> **SOURCE DOCUMENT**
# # # #

Some good information, a little bit research heavy for my taste (I do better with philosophy than fact, sometimes) but this book is well written and persuasive. However, I think the nature vs. nurture debate, in any sense, is an impossible question to properly study. And even if we could find accurate information swaying one way or the other, does answering this question really help us? Part of being human involves the natural desire to fight your nature, to progress and become better. And if you believe that, what does it matter if women are biologically handicapped when sexism is a morality issue worth fighting to overcome? That being said, an understanding of the scientific research is important in any issue. This is a good place to start, especially when paired with some right-leaning research.
The Girls Who Went Away: The Hidden History of Women Who Surrendered Children for Adoption in the Decades before Roe vs. Wade
This book is powerful. It does exactly what I’m trying to do: create empathy and understanding through stories. No matter where you stand on abortion issues, these women’s stories will give you a fresh perspective. Oh, and if you think this is just a brilliant piece of history and that this no longer happens, you’re missing something.
A good introduction on rape culture. Again, this should be paired with some opposing information, especially because Krakauer is a novelist more than a researcher. I’ll post some ideas for the opposing view soon.
I chose not to include many of the classics on this list because I want to give a unique perspective of feminism. However, because this book is considered the introduction to third wave feminism, I think it’s significant. It’d be interesting to see what Wolf has to say in 2017, as the issues are still relevant but presented through a very different lens in the age of the internet.

# # # #

> **PROBLEMS AND TASKS**
1) Rewrite the reading list's paragraph that begins "This book is powerful" as a short list, keeping its main points.
2) Continue the reading list above, picking up after its final paragraph.

> **Stored items**
# # # #

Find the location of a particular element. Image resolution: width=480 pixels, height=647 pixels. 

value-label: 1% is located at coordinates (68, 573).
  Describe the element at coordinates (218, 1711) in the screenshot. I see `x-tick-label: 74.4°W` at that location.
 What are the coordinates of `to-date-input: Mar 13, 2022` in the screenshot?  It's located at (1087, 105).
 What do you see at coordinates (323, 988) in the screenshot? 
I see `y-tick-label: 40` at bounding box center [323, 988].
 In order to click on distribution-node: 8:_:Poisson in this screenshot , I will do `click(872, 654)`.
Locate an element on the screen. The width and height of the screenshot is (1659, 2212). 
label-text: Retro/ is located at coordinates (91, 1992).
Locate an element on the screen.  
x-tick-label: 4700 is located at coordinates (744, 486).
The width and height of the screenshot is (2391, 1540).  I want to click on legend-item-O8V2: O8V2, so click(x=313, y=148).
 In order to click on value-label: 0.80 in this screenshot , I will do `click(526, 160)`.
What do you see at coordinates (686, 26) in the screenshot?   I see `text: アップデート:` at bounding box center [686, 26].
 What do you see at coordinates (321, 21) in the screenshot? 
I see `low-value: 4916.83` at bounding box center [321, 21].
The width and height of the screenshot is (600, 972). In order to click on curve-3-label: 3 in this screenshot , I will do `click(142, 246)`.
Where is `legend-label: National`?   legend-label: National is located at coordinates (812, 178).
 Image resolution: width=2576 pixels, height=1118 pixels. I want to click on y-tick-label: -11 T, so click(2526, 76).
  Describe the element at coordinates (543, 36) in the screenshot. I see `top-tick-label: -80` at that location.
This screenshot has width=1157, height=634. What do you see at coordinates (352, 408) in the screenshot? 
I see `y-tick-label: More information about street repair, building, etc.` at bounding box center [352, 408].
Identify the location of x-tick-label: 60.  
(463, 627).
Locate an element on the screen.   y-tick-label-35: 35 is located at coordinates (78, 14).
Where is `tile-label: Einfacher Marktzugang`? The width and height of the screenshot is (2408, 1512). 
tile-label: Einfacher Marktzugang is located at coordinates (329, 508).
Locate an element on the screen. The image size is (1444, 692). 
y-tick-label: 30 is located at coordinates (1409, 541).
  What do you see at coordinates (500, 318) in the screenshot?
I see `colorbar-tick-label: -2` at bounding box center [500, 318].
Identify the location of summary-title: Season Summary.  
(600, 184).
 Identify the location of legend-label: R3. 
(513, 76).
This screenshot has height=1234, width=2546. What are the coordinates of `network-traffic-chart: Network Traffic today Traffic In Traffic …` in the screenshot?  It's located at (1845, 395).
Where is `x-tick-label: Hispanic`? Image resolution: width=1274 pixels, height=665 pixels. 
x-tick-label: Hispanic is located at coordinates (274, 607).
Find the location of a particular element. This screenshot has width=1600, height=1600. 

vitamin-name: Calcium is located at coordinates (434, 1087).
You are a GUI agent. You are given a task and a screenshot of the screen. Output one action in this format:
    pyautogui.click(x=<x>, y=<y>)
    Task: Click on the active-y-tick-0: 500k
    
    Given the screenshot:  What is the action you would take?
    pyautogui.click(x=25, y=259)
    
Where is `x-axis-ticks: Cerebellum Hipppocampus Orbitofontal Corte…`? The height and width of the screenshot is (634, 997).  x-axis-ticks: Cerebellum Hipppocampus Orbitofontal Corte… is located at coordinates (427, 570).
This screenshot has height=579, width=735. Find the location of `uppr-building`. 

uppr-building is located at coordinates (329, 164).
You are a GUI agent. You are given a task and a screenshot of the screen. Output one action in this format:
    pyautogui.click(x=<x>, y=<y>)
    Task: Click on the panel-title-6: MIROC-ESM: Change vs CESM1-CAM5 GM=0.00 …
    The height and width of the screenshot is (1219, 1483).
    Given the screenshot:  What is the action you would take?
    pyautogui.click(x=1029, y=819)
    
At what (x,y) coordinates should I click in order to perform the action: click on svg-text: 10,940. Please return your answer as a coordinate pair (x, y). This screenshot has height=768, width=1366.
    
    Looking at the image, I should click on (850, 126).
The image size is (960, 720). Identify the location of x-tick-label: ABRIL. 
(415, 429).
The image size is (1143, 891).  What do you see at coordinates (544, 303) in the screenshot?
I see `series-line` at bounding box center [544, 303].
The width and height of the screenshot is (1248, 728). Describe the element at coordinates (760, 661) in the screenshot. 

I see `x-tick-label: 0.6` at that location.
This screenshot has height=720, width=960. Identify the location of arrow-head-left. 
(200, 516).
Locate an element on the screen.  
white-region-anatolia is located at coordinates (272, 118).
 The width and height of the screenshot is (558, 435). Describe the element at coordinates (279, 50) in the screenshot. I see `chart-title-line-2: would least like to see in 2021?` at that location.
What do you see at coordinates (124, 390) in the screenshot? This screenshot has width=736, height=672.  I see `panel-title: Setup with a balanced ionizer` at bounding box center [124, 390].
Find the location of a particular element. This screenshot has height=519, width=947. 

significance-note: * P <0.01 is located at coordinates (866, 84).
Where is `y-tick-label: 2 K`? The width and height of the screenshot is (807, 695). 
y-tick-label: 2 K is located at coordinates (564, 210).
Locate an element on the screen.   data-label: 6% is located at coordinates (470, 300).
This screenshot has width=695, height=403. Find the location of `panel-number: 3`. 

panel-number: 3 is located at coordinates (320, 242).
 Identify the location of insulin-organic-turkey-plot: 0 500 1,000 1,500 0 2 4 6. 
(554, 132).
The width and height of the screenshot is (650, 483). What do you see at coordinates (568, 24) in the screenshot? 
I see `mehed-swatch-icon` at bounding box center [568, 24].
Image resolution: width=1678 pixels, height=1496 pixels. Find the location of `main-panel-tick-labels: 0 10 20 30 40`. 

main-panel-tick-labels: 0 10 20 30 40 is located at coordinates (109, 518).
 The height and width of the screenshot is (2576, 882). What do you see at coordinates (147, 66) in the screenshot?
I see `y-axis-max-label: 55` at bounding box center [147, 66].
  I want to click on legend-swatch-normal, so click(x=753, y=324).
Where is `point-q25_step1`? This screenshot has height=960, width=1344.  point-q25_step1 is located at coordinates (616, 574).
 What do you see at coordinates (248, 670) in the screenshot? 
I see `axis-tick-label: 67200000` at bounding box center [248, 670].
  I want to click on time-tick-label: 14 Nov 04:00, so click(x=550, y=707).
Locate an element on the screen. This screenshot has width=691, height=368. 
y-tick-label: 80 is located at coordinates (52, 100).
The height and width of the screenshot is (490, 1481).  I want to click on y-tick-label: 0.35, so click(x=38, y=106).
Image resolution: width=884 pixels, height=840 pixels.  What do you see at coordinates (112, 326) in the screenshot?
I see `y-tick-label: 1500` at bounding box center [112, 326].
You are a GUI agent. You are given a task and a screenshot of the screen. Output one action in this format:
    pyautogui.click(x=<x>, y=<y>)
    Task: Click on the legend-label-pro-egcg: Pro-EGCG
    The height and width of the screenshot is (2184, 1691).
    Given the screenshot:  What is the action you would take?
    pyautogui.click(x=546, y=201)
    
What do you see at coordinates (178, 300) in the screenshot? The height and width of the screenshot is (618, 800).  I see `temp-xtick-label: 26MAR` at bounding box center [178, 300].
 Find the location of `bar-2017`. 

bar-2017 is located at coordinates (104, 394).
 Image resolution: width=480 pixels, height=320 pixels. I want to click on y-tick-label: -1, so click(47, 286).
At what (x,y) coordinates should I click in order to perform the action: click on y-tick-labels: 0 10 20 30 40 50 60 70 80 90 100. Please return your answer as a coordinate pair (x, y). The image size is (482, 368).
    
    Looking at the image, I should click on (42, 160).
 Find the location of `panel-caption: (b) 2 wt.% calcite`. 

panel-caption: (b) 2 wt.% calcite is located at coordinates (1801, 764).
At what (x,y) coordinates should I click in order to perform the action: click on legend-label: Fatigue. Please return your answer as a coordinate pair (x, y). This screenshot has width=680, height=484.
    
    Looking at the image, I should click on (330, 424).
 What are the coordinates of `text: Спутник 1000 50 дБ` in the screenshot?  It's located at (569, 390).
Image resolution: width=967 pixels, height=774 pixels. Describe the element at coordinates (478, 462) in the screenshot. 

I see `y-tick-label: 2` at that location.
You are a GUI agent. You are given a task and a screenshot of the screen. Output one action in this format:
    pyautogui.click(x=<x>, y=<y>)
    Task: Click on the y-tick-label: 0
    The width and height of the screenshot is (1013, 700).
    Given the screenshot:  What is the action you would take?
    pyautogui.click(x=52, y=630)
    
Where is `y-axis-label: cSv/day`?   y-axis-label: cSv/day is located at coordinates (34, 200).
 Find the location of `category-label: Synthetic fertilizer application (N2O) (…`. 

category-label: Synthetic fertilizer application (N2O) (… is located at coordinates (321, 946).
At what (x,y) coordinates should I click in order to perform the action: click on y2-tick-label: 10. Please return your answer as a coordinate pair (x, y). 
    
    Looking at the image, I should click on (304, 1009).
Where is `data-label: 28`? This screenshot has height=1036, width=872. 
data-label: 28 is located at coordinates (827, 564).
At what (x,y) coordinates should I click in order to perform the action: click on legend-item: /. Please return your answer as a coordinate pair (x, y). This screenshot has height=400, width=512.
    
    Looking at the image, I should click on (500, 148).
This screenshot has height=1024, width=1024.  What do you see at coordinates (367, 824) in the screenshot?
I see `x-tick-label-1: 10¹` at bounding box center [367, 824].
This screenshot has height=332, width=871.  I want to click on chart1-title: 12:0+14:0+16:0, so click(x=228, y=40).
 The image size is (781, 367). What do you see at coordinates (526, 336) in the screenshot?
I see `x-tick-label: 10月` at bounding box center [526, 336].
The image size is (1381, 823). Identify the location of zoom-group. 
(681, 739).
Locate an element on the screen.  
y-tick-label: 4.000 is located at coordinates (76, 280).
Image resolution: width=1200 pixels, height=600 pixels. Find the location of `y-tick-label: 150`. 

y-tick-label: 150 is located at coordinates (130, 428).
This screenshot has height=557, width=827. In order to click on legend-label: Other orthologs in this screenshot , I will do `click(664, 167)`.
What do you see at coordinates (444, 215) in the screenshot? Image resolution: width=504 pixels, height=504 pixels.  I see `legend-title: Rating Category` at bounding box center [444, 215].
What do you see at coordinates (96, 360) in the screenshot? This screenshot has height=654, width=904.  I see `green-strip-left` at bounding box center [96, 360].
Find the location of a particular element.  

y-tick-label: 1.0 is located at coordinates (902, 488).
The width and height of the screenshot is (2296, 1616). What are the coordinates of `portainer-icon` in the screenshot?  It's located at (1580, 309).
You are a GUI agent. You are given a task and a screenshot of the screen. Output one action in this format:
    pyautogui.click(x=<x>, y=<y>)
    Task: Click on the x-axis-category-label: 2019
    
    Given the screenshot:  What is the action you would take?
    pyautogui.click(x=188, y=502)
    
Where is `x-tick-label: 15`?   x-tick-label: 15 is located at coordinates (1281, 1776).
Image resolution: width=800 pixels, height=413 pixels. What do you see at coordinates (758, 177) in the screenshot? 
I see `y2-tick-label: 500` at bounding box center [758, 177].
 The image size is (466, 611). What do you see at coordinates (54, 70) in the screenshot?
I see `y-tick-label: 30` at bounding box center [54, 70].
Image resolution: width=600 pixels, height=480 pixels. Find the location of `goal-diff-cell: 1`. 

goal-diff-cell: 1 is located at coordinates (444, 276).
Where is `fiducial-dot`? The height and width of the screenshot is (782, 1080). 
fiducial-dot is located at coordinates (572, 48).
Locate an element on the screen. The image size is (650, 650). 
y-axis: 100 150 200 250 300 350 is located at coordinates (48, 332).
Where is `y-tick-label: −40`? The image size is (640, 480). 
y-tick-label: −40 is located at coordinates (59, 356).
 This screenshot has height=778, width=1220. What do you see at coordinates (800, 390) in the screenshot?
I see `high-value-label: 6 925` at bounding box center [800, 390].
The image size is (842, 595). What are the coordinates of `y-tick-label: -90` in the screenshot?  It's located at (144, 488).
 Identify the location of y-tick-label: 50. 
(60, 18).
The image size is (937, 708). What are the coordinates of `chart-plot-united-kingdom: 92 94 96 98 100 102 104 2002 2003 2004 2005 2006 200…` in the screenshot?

# # # #

> **TASK-BY-TASK ANSWERS**
1)
- The book is powerful.
- It creates empathy and understanding through stories, which is the writer's own aim.
- Whatever one's stance on abortion, the women's stories give a fresh perspective.
- It is more than history, because what it describes still happens.

2)
My favorite feminist read today. For women who have never experienced “hard core” sexism like rape and abuse, this book helps us see how feminism is relevant to women of all backgrounds.
One from my music major days. If you’re interested in symbolic interactionism, this book is brilliant. Heads up– if you don’t know very much about music, you might want to skip the first few essays.
I absolutely love Roxane Gay. This book hit all the points in feminism I struggle with and never came across as condescending. There were even moments that made my conservative side cheer in agreement. She’s writes like a human, and there’s something to be said for that.
I was able to participate in both of these shows a few years back at a time in my life when I did not identify as a feminist but needed feminist ideals very badly. Storytelling is powerful, and these plays are a prime example of that.
Another symbolic interactionism read. This book made me ask- does pop culture shape us, or does it merely reflect how we’ve shaped ourselves?
This classic sometimes gets over shadowed by feminist staples like The Bell Jar and the awakening, but it’s equally (if not more) significant. Hurston shows that the female experience is as diverse as it is unifying.